Le porte-parole de la LDH, Maître A. Weber, et le journaliste J-M. Manach, ont quant à eux insisté sur les dangers que des politiques publiques en matière de nouvelles technologies font courir sur les libertés individuelles. Selon eux, le décret de 2006 n’est que l’aboutissement d’un long processus dont les événements du « 11 septembre » ont été l’accélérateur. Ils dénoncent ainsi le caractère disproportionné de la mesure qui, au nom de la lutte contre des activités terroristes pourtant commises par une catégorie minoritaire d’individus, placerait sans distinction la population entière sous surveillance policière. Les nouvelles technologies deviendraient, sans que les citoyens n’en prennent vraiment conscience, un instrument de répression indiscriminée aux mains des pouvoirs publics qui seraient prompts à justifier opportunément toutes les atteintes aux droits fondamentaux des individus par l’objectif de protéger leur vie. Pourtant, rappellent les intervenants, les autorités américaines ne sont pas parvenues à prévenir les attaques contre les Twin Towers malgré des investissements colossaux dans la haute technologie. Ce qui attesterait de l’inefficacité du tout-technologie dans la lutte contre le terrorisme.

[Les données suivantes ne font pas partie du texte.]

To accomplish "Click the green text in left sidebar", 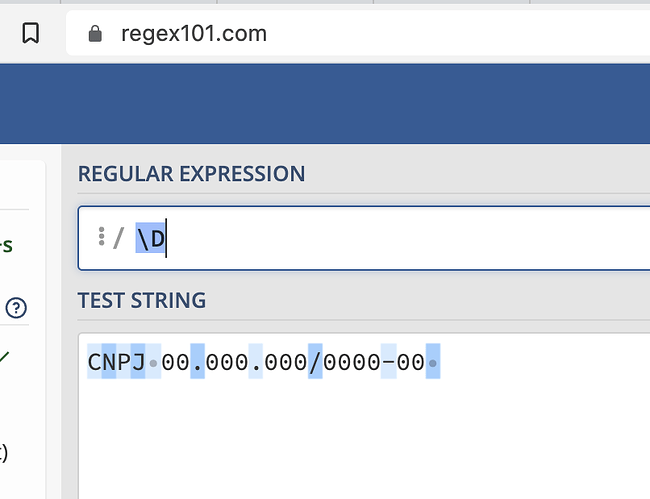I will pyautogui.click(x=8, y=244).
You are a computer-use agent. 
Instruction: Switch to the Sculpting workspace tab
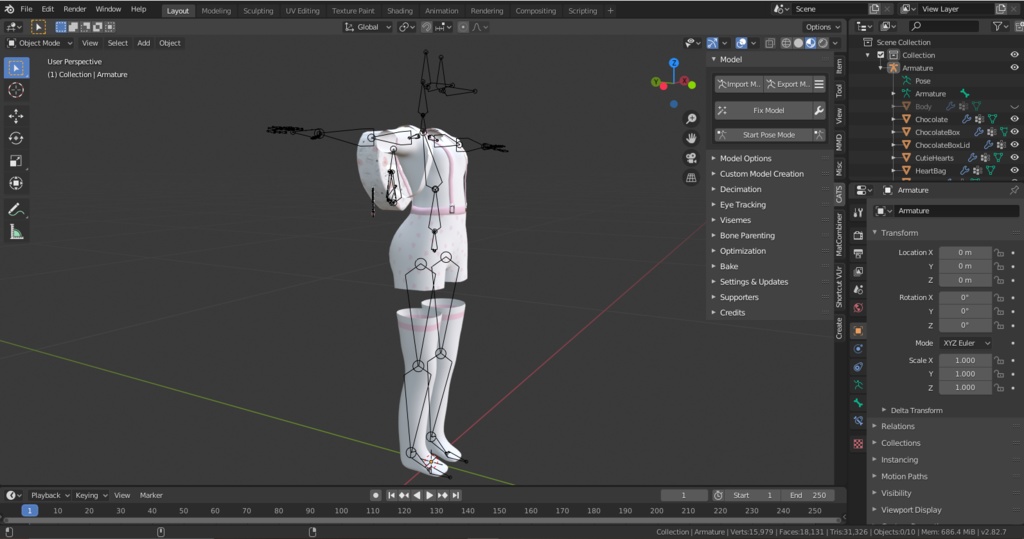tap(258, 11)
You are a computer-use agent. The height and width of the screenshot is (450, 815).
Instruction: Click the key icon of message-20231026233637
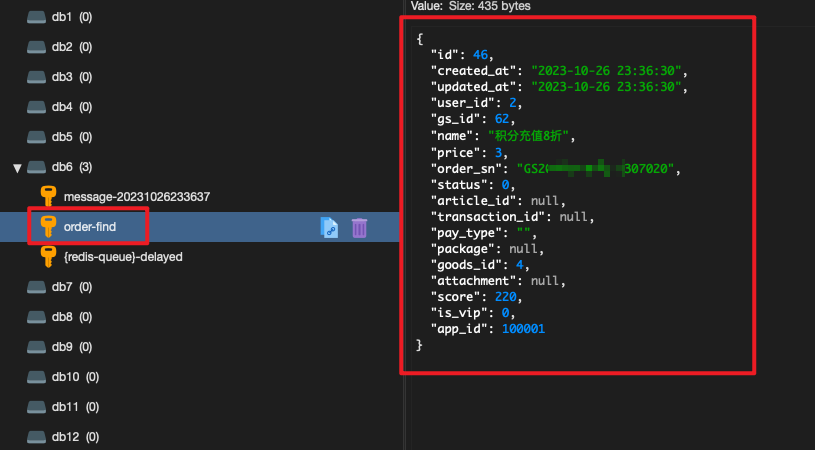48,196
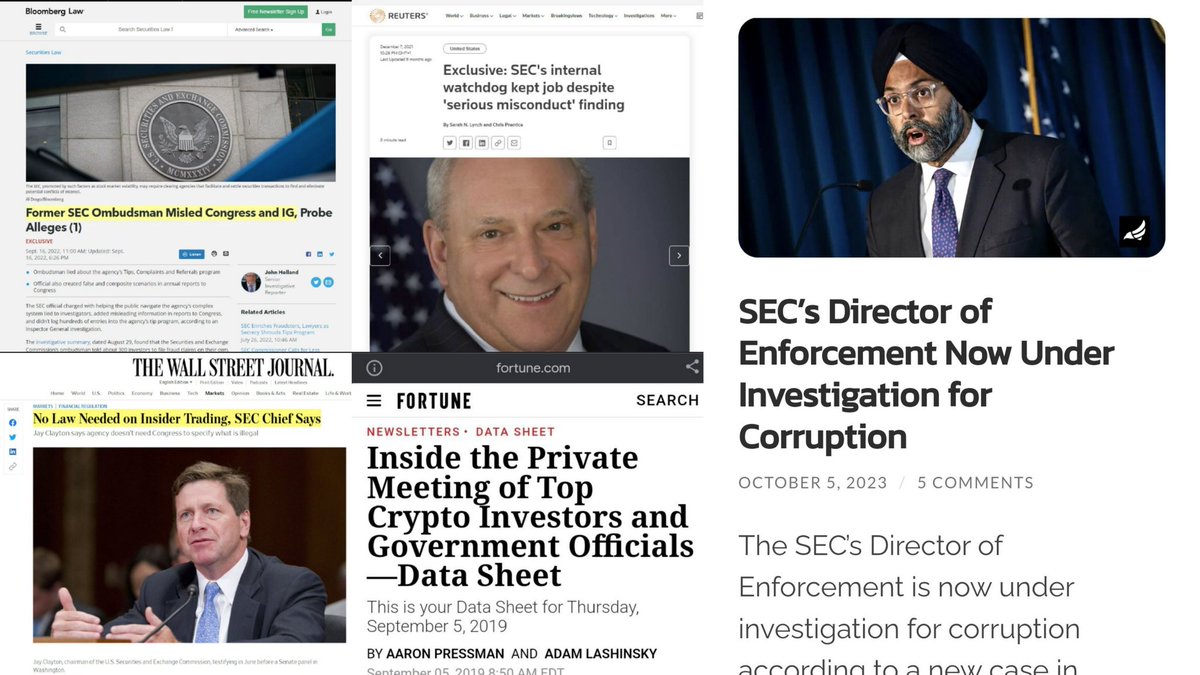Go to next Reuters slideshow image

pyautogui.click(x=678, y=255)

M. Manach soutient qu’il est permis de penser que la prévention des actes de terrorisme n’est de plus en plus qu’un simple prétexte, et que derrière le renforcement de ces mesures d’espionnage des citoyens via les techniques modernes, se dissimuleraient en réalité des objectifs peu avouables qui sont d’ordre économique et financier. La mise sous surveillance de l’Internet constituerait désormais un outil indispensable d’intelligence économique pour un Etat.